2 Things About that Google Memo…
When people who should know better don’t.
The now-infamous #GoogleMemo set off a firestorm of debate. Unsurprisingly, many of the same issues I noted in my last post emerged in this debate.
But let’s leave aside the issues at the heart of this event and mention two adjacent ones:
- the original, most-publicized version of James Damore’s memo published by Gizmodo was marketed as the ‘full’ version of the memo but really wasn’t
- Google CEO Sundar Pichai’s memo to Google staff to address the debacle asserts that the memo calls women ‘neurotic’ when it doesn’t
When ‘Full’ Means Full of Omissions
As Gizmodo’s post gained momentum, a common objection to it was that Damore makes statements without backing them up with evidence. As it turns out, he did —there are at least 27 links embedded in the original memo that back up his statements, along with 2 charts.
But Gizmodo didn’t publish those in its post which it marketed as including the ‘Full 10-Page’ memo. Why? It noted the omissions in a small note at the bottom most people missed. The effect: all chances of sparking a meaningful debate based on controversial statements backed by evidence vanished in favor of a flame-throwing debate backed by feelings.
Why would Gizmodo do that?
Neuroticism v Neurotic
English is a weird language. I get it. But I expect the CEO of one of the most powerful companies in the world to get it right in an official correspondence on a touchy, controversial, public issue. Mr. Pichai’s memo sent to Google staff shortly after the diversity story made headlines condemns the memo for making some employees feel hurt and judged because of their gender.
But then he goes on to say that the memo calls women ‘neurotic’. That is incorrect.

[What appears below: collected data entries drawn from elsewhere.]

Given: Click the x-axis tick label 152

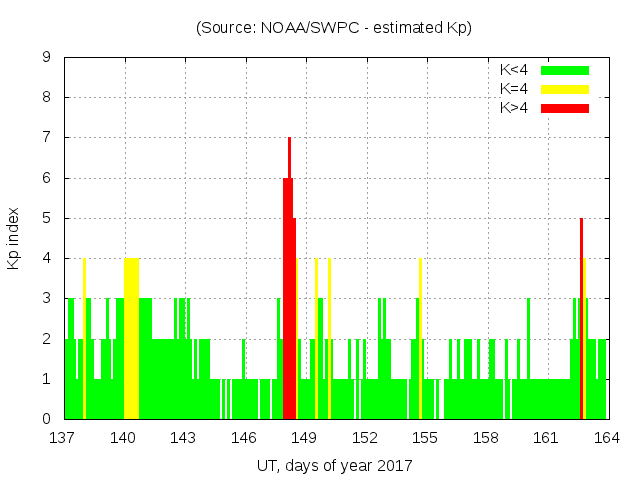Looking at the screenshot, I should (365, 438).
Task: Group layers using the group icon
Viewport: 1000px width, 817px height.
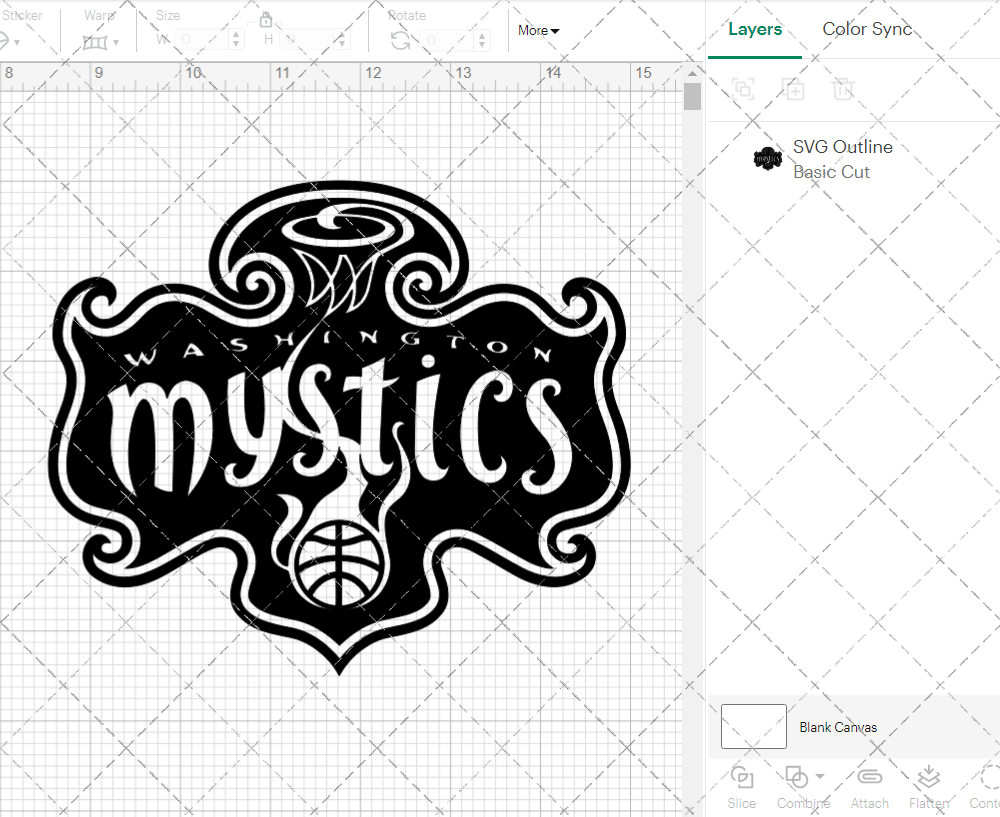Action: click(742, 89)
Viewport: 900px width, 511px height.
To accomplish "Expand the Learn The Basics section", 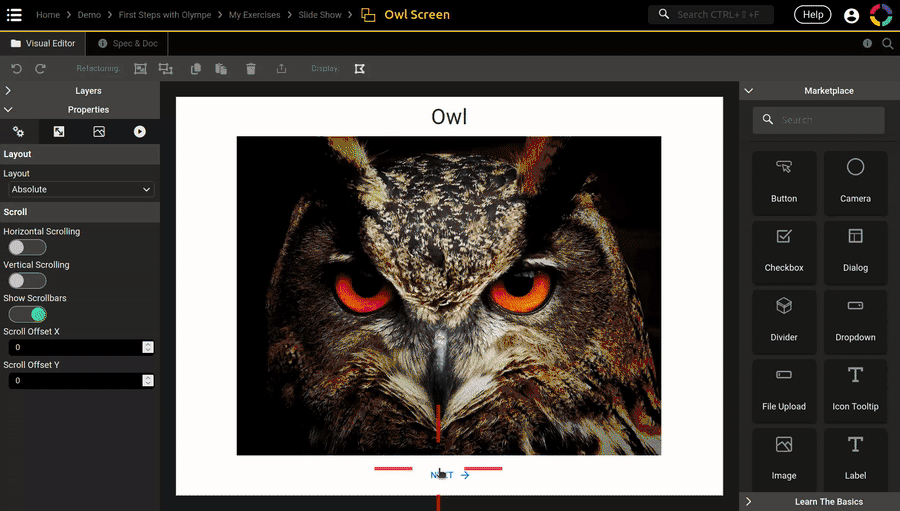I will (x=820, y=501).
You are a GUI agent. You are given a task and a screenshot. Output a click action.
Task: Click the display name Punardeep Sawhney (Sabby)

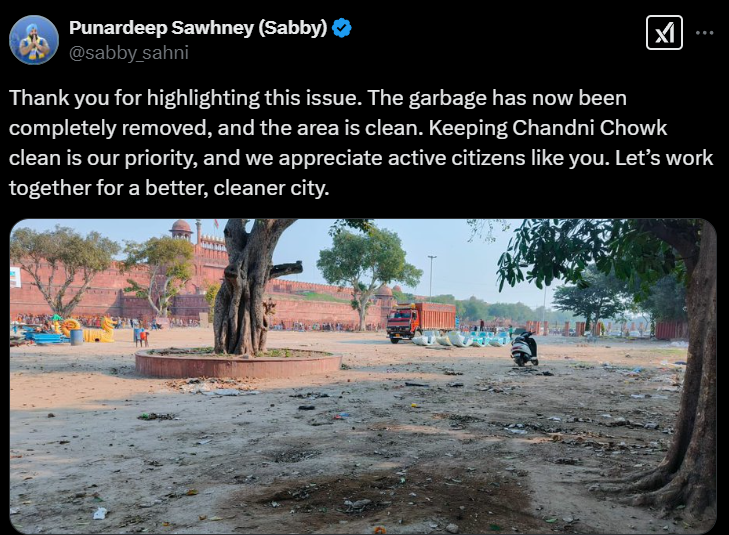point(198,28)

The memo actually says women tend to have more neuroticism, which refers to a term from psychology’s ‘five-factor-model’ to describe human personality — not related to the term neurotic which means mentally ill and unstable, which is the term Pichai seems to think Damore’s memo uses.
It’s entirely possible Pichai simply didn’t know the difference, but the reactions this mistake will spark from people are unwarranted nonetheless.
Awareness of #fakenews has grown in recent times. But the phenomenon is often wrongly regarded as a black-and-white issue: either a story is right, or it’s wrong.
But media is so much more complicated than that. Factual errors are just the tip of an iceberg made of sensationalized stories, conflicts of interest, lack of attention to detail, incompetence, incomplete coverage, innocent mistakes…the list goes on.
So it’s important to acknowledge subtler things that can effect our media consumption. Sometimes ‘full’ doesn’t really mean ‘full’ and ‘neuroticism’ may have nothing to do with ‘neurotic’.
Whether intentional or not, one thing’s for sure: no one ever knows the whole story. Subtleties, misunderstandings, and gaps abound.
Edit: I’ve removed ‘Dr’ honorifics since there are reports that James Damore didn’t actually finish his Phd at Harvard. I checked before publishing the article and his LinkedIn profile indicated that he had a Phd.